In the second part of class, we moved on to talk about various events and experiences from WWII. We focused on the pain and suffering that the war had caused on everyone, especially on the French and on their children. We discussed the war’s great influence on daily life, showing that clearly no one would have been able to lead an ordinary life during those times. By acquainting ourselves with the severe circumstances of WWII, we continued to deepen our understanding of the importance of "D-Day" as well as to preview our trip this Saturday to the beach where the battle took place.
After eating lunch at the university restaurant, we watched "Saving Private Ryan" in French with French subtitles. Although it was difficult at first to get used to Tom Hanks, Vin Diesel, and Matt Damon speaking in foreign voices, we eventually managed and appreciated the film greatly. Through Spielberg’s adaptation of "D-Day," we were able to obtain a better sense of the atrocities and the sacrifices that occurred on the beach that day. As a class, we understood the movie pretty well, although at some points the characters used expressions that were completely unknown to us.

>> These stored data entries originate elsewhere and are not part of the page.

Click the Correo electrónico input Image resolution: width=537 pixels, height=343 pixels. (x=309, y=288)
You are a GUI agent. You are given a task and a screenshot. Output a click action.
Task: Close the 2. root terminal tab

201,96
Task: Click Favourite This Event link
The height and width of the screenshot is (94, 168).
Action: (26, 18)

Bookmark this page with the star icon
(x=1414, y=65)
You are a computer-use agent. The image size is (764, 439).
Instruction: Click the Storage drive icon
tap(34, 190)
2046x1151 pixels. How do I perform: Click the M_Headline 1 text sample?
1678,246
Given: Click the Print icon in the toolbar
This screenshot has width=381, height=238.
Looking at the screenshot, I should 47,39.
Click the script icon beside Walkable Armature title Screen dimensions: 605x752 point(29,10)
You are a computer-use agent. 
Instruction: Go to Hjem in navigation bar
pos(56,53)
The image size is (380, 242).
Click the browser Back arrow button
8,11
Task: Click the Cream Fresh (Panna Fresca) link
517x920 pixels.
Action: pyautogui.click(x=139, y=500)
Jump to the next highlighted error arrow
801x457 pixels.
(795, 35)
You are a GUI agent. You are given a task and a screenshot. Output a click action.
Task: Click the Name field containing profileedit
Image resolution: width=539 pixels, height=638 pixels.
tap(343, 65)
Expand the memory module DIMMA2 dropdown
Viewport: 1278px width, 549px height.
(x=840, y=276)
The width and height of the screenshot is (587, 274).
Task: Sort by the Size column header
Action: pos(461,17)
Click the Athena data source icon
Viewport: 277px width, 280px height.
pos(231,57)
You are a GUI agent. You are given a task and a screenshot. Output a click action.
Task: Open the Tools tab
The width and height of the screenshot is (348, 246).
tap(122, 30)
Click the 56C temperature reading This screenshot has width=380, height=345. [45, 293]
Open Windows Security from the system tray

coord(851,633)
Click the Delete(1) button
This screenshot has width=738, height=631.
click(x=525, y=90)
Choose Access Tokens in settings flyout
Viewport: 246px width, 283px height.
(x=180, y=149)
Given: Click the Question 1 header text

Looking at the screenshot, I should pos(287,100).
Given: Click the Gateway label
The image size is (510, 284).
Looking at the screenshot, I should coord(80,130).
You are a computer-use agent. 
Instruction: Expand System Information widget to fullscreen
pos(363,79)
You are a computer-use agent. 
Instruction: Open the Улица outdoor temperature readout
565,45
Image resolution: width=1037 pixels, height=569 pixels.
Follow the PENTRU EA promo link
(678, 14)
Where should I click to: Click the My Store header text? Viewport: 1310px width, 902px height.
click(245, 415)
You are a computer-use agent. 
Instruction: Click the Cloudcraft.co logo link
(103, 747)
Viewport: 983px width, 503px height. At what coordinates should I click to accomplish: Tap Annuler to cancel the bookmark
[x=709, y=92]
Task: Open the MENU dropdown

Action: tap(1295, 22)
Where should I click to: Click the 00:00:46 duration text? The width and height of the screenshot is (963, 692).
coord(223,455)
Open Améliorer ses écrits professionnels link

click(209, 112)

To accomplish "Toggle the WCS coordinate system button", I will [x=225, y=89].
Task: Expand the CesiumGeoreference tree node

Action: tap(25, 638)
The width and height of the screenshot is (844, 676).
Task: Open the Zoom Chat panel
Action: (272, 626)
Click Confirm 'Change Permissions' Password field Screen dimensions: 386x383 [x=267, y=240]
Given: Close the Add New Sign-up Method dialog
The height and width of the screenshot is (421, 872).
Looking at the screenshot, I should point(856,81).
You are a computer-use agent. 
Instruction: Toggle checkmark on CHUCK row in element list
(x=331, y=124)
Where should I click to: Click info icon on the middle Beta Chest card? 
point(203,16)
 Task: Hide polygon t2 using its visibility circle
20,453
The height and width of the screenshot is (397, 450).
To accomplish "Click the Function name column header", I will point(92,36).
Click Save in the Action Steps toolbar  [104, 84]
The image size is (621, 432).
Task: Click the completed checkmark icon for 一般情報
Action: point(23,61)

Once we finished the film, we had a lot of free time before we had to be home for dinner. Part of the group went into the center of town to look through the plethora of little shops and cafés. The other group (Hamilton, Chris, Devin, Ryan, and I) finally found a gym after a long search through the city. Everyone returned home exhausted having spent a long day filled with activities. I think I speak for the whole group when I say that both speaking and understanding the language have become much easier as we spend more time in France. We are all having less trouble speaking to our parents and to strangers, as we do not just simply nod or say "oui" to everything they say. Our goal now is to perfect the voice inflection which the French use so effortlessly. We look forward to spending another few weeks enjoying the exquisite culture in France.